(skip this header)

Fairfield Citizen

Wednesday, September 03, 2014

fairfieldcitizenonline.com Businesses

« Back to Article

Experts: "Blizzard babies" a misconception

Published 8:01 pm, Saturday, February 9, 2013
Larger | Smaller
Email This
Font
Page 1 of 1

Whenever there's a major weather event -- a snow storm, a blackout-inducing hurricane -- you see the inevitable winking and nudging about how there will likely be a baby boom in nine months.

After all, when people are stuck indoors with nothing to do but "enjoy each other's company," who wouldn't expect them to turn on the Barry White, light some candles and pass the time in a romantic fashion?

Dr. Lindsey Bruce, an obstetrician/gynecologist in Shelton, is a firm believer in this concept.

"Whenever it gets crazy busy, we count backward nine months to see if anything happened," Bruce said. Usually, she said, the math bears out. "I definitely think this is true."

Thus, she's confident that, nine months from now, she and her colleagues will see a blitz of babies conceived during the winter storm that hammered the state this weekend.

But statistical experts aren't so sure that people getting extra cozy during a storm leads to a pregnancies bump.

"I think it's a tall tale," said Mark Mather, a demographer with the Population Reference Bureau, a Washington, D.C.-based non-profit that researches population trends. He said there's no hard evidence to suggest a spike in births nine months following an isolated event like a snow storm.

In fact, in 1970, the late J. Richard Udry, a demographic researcher from the University of North Carolina, did a study debunking the idea.

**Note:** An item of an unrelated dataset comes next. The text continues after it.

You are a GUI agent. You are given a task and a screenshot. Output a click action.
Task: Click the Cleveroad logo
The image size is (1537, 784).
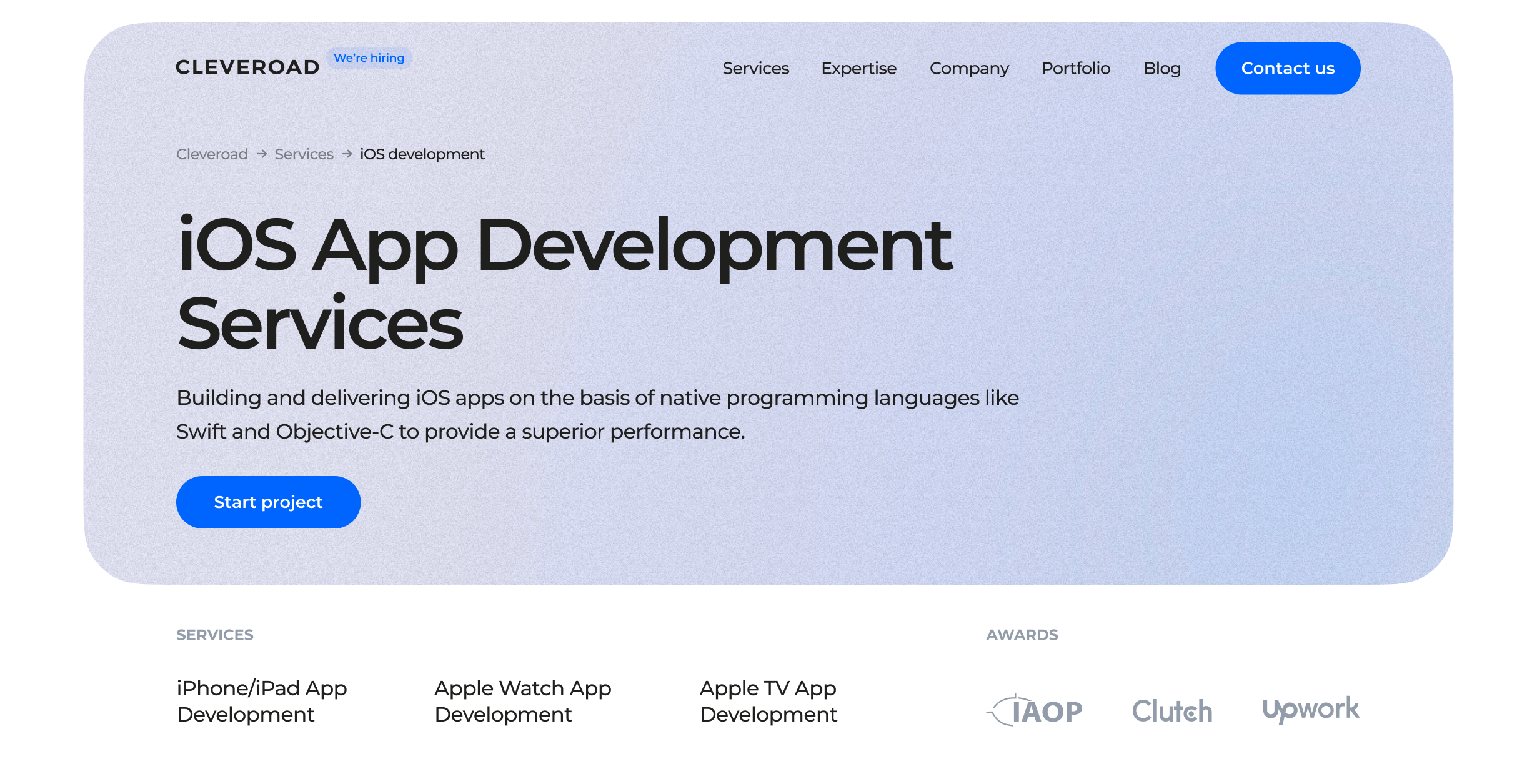coord(247,66)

Udry looked at the birth rate in New York following the 1965 blackout in that city, and found nothing above average.

However, Mather said, he knows that many strongly believe in a link between major events and birth booms.

"I think, when you have something that sounds like it makes sense, we tend to look for evidence to support our preconceived notions," he said.

That doesn't mean that major events never lead to spikes in births.

In 2005, researchers from the University of Oklahoma, questioned whether the Oklahoma City bombing in April 1995 influenced fertility patterns in Oklahoma. According to the researchers, the tragedy showed an "interpretable, consistent and significant increase in births."

Bruce, meanwhile, is firm in her belief that events like this weekend's storm lead to mini-baby booms.

"You're all cooped up with nothing to do," she said.